Requirement: Leave out each picture. Repeat everything else in the records exactly.

Data shown:
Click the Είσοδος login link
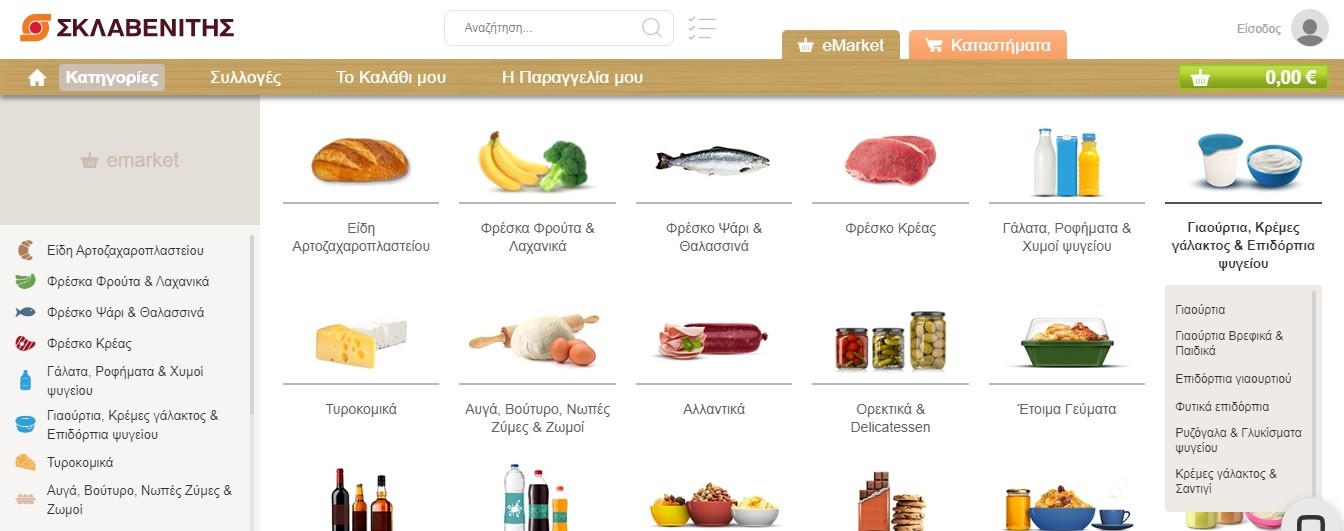1344x531 pixels. tap(1259, 29)
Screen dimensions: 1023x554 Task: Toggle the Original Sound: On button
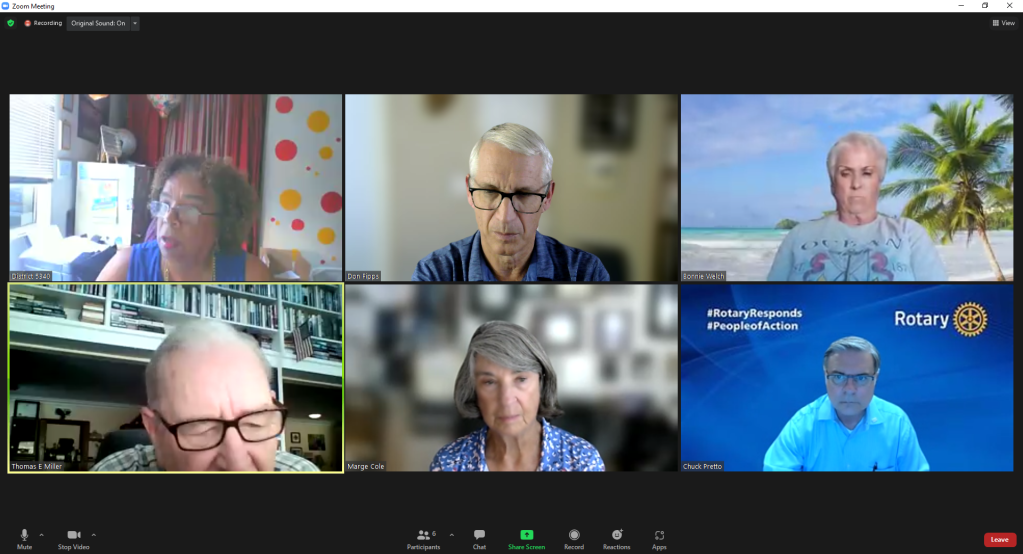(97, 23)
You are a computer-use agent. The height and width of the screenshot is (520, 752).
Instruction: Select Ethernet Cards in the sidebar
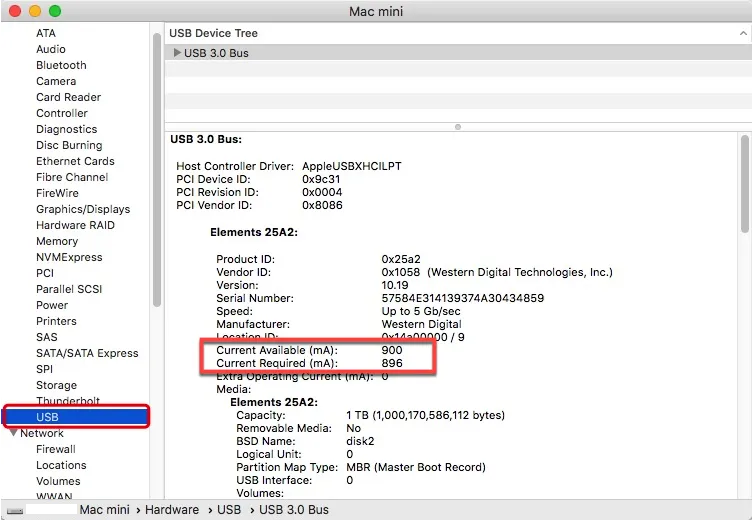(x=75, y=161)
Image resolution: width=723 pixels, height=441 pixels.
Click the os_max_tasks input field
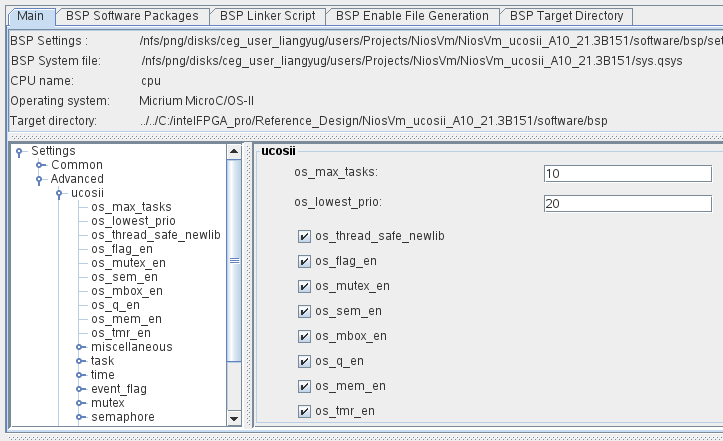click(x=627, y=173)
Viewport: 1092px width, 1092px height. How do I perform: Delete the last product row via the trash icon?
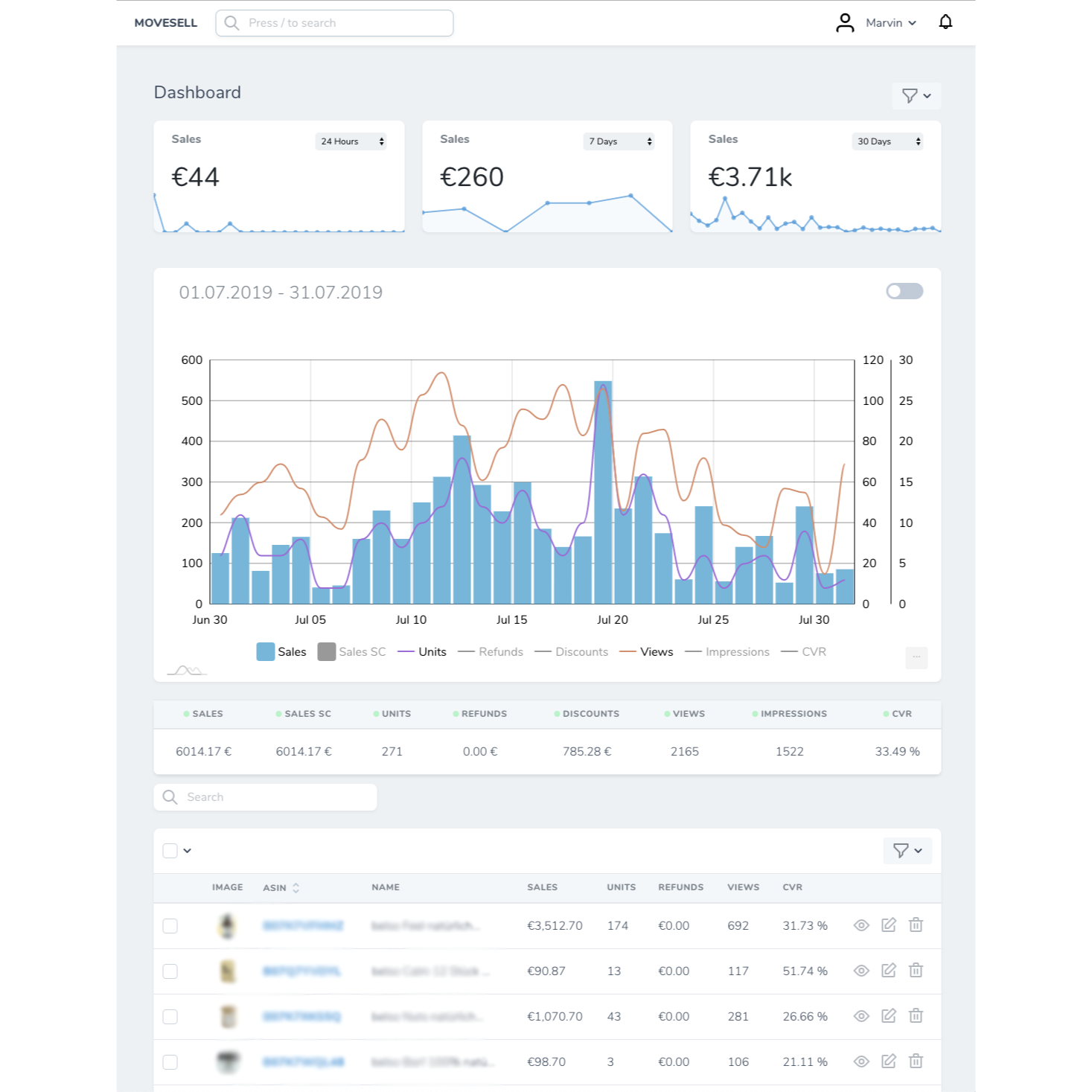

Worked solution:
Click the Είσοδος login link
1344x531 pixels. tap(1259, 29)
Screen dimensions: 1023x554 Task: Toggle the Original Sound: On button
(97, 23)
You are a computer-use agent. The height and width of the screenshot is (520, 752).
Instruction: Select Ethernet Cards in the sidebar
(x=75, y=161)
Image resolution: width=723 pixels, height=441 pixels.
Click the os_max_tasks input field
click(x=627, y=173)
Viewport: 1092px width, 1092px height. How do I perform: Delete the last product row via the trash icon?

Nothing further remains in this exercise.